### Problem requirements
Reproduce, exactly, the lines of the material below from the line containing "Image resolution: width=1373" through the line containing "Click the chevrons", with both end lines included and nothing else.

### Dataset
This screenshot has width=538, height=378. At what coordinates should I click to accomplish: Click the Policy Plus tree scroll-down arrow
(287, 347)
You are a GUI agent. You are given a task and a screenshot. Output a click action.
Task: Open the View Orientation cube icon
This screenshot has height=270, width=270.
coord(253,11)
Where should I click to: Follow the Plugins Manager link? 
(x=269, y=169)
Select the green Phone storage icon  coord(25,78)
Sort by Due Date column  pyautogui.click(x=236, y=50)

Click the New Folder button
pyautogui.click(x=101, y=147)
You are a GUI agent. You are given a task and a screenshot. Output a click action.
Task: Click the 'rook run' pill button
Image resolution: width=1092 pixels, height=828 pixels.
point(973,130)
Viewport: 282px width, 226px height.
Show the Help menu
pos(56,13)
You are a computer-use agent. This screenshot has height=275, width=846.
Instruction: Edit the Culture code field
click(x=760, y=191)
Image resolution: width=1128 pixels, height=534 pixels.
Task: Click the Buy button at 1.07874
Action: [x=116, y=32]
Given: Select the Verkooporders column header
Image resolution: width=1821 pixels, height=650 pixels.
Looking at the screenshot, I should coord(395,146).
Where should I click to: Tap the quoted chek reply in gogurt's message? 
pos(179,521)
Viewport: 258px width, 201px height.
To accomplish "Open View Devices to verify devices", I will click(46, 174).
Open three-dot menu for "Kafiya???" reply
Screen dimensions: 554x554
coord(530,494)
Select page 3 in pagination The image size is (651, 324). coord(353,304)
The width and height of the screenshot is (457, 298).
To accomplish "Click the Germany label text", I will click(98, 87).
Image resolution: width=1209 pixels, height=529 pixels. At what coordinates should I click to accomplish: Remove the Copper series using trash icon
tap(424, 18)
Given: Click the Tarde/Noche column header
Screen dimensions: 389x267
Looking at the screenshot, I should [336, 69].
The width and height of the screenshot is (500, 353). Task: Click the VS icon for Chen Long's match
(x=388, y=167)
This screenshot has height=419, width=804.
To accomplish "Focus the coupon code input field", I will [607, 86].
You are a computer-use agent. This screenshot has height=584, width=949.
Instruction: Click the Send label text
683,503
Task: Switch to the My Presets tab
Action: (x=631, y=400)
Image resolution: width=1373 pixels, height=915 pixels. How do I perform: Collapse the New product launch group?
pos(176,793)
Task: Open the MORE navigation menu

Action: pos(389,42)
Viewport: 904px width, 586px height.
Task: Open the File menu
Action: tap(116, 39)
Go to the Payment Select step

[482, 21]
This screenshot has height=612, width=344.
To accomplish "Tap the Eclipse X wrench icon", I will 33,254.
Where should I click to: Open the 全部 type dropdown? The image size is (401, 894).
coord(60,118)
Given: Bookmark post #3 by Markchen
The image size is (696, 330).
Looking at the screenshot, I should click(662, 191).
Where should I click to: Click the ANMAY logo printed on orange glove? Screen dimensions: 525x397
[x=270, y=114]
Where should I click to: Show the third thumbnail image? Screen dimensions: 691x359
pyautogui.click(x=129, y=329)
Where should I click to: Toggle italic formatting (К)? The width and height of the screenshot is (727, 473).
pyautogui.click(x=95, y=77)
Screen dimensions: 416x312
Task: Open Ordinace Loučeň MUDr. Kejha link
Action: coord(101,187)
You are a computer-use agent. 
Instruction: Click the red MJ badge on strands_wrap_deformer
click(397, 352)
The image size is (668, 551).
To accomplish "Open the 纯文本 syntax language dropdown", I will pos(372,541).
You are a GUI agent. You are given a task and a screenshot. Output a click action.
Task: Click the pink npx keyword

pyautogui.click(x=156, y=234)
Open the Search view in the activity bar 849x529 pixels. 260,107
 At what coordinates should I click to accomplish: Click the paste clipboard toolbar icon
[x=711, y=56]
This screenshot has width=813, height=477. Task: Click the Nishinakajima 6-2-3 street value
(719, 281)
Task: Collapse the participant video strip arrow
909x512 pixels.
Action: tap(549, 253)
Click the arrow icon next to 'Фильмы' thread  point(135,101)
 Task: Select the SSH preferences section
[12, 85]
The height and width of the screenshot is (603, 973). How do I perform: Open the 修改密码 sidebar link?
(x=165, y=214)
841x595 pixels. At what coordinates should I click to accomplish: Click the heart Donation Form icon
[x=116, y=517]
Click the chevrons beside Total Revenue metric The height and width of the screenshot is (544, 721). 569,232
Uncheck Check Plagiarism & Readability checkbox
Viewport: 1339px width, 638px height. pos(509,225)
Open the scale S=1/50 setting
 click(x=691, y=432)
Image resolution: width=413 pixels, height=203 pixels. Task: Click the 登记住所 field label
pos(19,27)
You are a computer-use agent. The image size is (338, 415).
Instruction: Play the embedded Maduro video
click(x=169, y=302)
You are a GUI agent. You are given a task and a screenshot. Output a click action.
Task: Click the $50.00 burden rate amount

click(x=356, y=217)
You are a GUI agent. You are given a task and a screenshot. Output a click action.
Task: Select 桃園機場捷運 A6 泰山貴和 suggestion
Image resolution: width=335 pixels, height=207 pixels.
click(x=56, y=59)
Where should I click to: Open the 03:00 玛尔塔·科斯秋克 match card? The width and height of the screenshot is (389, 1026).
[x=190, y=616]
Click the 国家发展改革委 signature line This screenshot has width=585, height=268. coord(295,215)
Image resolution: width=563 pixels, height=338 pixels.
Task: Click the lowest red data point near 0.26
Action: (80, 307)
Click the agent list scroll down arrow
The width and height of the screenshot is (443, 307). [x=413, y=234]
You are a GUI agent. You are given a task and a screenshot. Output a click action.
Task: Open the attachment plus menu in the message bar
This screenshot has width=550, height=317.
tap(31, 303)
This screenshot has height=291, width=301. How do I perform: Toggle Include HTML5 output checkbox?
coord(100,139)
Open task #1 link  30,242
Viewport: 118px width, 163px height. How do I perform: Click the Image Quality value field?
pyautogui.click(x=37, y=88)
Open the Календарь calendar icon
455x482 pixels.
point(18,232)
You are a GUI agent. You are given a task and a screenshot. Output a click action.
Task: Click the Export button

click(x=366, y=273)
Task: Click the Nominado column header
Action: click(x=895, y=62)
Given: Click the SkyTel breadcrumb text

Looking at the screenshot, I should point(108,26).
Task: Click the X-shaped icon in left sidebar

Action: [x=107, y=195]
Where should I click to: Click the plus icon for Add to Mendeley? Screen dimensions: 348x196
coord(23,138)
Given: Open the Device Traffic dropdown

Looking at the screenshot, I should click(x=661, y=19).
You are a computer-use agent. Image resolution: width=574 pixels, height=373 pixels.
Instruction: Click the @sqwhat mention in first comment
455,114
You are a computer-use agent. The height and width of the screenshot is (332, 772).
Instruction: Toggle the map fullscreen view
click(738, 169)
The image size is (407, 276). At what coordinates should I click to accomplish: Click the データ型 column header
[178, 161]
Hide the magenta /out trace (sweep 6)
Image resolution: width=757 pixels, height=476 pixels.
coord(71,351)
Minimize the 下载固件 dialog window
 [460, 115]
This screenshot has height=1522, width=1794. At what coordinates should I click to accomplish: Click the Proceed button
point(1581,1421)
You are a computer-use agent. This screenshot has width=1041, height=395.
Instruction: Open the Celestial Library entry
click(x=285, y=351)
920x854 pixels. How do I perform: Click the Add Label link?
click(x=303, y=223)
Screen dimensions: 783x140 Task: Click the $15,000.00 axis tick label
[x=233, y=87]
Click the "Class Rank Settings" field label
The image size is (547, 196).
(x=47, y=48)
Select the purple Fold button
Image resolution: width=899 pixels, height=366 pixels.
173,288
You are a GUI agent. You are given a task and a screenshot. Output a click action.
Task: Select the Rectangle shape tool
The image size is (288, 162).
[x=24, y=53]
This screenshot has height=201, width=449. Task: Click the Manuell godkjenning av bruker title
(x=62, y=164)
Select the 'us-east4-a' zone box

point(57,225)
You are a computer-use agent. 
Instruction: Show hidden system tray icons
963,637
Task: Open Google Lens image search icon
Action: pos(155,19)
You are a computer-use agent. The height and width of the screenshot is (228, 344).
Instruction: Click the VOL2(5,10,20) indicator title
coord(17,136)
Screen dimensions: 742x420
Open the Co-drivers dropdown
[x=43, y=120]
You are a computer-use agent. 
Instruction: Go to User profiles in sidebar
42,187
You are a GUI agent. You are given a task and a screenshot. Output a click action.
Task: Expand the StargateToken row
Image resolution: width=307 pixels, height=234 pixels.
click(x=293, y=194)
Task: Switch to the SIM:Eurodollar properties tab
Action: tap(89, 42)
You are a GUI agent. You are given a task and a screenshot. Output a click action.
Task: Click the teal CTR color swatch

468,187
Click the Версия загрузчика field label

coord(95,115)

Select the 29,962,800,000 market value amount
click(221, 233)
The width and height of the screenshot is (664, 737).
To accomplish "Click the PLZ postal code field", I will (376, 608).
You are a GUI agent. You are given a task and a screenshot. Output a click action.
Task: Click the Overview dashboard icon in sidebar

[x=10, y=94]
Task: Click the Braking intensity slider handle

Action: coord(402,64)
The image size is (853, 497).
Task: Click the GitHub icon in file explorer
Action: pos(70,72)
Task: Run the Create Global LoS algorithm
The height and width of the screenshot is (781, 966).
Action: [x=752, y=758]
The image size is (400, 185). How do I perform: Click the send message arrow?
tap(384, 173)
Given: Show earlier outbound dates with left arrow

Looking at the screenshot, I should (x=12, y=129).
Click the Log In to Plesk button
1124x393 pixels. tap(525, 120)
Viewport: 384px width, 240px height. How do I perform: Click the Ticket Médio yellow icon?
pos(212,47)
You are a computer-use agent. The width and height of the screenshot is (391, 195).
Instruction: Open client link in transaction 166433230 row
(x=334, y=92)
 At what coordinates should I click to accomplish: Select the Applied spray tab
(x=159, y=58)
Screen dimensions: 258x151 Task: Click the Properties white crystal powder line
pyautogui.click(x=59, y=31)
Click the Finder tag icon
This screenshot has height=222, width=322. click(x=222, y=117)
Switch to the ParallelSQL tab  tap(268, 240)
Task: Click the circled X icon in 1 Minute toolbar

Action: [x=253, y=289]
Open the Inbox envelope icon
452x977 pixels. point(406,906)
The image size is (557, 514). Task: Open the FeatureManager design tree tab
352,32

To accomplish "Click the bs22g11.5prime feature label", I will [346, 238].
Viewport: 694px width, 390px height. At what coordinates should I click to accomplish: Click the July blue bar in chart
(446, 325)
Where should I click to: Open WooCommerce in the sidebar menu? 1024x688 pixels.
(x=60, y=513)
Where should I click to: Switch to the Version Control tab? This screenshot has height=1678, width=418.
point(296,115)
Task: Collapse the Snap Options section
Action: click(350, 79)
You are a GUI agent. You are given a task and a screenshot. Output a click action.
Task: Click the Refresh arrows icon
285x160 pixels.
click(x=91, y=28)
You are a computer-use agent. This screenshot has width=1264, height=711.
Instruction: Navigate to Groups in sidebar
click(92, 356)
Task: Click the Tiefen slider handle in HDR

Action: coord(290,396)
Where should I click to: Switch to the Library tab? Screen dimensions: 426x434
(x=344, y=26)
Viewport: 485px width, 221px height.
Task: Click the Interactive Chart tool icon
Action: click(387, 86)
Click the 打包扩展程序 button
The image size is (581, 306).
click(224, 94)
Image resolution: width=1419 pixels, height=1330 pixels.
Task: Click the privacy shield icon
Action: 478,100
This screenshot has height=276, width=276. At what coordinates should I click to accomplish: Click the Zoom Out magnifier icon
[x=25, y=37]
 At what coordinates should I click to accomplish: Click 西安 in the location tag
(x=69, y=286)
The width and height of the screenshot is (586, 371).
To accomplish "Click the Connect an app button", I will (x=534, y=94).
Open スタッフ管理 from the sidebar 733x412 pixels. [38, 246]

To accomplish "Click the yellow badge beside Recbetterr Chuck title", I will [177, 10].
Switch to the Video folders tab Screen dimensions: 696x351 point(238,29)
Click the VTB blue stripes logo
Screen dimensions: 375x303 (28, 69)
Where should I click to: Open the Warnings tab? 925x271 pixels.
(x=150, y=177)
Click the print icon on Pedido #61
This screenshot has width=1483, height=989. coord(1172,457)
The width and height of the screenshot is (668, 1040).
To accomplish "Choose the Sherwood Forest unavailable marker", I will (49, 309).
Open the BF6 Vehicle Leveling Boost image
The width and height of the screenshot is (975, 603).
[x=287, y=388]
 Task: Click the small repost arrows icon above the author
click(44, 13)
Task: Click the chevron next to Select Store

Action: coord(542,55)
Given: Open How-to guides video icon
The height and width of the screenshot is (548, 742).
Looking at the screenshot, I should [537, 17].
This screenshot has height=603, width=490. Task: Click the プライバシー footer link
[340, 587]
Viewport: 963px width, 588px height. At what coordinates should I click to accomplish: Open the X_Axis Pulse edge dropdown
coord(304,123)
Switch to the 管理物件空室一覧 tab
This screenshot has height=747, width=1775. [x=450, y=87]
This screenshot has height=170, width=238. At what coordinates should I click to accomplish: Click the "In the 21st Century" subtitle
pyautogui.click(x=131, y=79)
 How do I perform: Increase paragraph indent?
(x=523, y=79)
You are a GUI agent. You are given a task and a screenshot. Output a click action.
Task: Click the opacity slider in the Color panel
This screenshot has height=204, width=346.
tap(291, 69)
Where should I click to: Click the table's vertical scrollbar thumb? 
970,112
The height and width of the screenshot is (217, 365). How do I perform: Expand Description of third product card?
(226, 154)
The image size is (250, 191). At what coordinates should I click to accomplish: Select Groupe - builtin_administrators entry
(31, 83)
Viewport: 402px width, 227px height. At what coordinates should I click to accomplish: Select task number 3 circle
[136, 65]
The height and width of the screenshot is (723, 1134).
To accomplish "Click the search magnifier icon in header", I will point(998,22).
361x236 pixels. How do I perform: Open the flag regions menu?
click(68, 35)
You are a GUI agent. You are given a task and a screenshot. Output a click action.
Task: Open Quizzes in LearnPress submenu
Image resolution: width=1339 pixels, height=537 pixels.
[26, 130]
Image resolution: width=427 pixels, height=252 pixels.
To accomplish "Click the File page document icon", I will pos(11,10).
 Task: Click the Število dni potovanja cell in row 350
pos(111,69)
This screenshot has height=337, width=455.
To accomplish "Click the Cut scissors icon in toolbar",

### Result of this exercise
Image resolution: width=1373 pixels, height=915 pixels. How do I perform: Collapse the New product launch group?
pos(176,793)
Task: Open the MORE navigation menu

Action: pos(389,42)
Viewport: 904px width, 586px height.
Task: Open the File menu
Action: tap(116, 39)
Go to the Payment Select step

[482, 21]
This screenshot has height=612, width=344.
To accomplish "Tap the Eclipse X wrench icon", I will 33,254.
Where should I click to: Open the 全部 type dropdown? The image size is (401, 894).
coord(60,118)
Given: Bookmark post #3 by Markchen
The image size is (696, 330).
Looking at the screenshot, I should click(662, 191).
Where should I click to: Click the ANMAY logo printed on orange glove? Screen dimensions: 525x397
[x=270, y=114]
Where should I click to: Show the third thumbnail image? Screen dimensions: 691x359
pyautogui.click(x=129, y=329)
Where should I click to: Toggle italic formatting (К)? The width and height of the screenshot is (727, 473).
pyautogui.click(x=95, y=77)
Screen dimensions: 416x312
Task: Open Ordinace Loučeň MUDr. Kejha link
Action: coord(101,187)
You are a computer-use agent. 
Instruction: Click the red MJ badge on strands_wrap_deformer
click(397, 352)
The image size is (668, 551).
To accomplish "Open the 纯文本 syntax language dropdown", I will pos(372,541).
You are a GUI agent. You are given a task and a screenshot. Output a click action.
Task: Click the pink npx keyword

pyautogui.click(x=156, y=234)
Open the Search view in the activity bar 849x529 pixels. 260,107
 At what coordinates should I click to accomplish: Click the paste clipboard toolbar icon
[x=711, y=56]
This screenshot has width=813, height=477. Task: Click the Nishinakajima 6-2-3 street value
(719, 281)
Task: Collapse the participant video strip arrow
909x512 pixels.
Action: tap(549, 253)
Click the arrow icon next to 'Фильмы' thread  point(135,101)
 Task: Select the SSH preferences section
[12, 85]
The height and width of the screenshot is (603, 973). How do I perform: Open the 修改密码 sidebar link?
(x=165, y=214)
841x595 pixels. At what coordinates should I click to accomplish: Click the heart Donation Form icon
[x=116, y=517]
Click the chevrons beside Total Revenue metric The height and width of the screenshot is (544, 721). 569,232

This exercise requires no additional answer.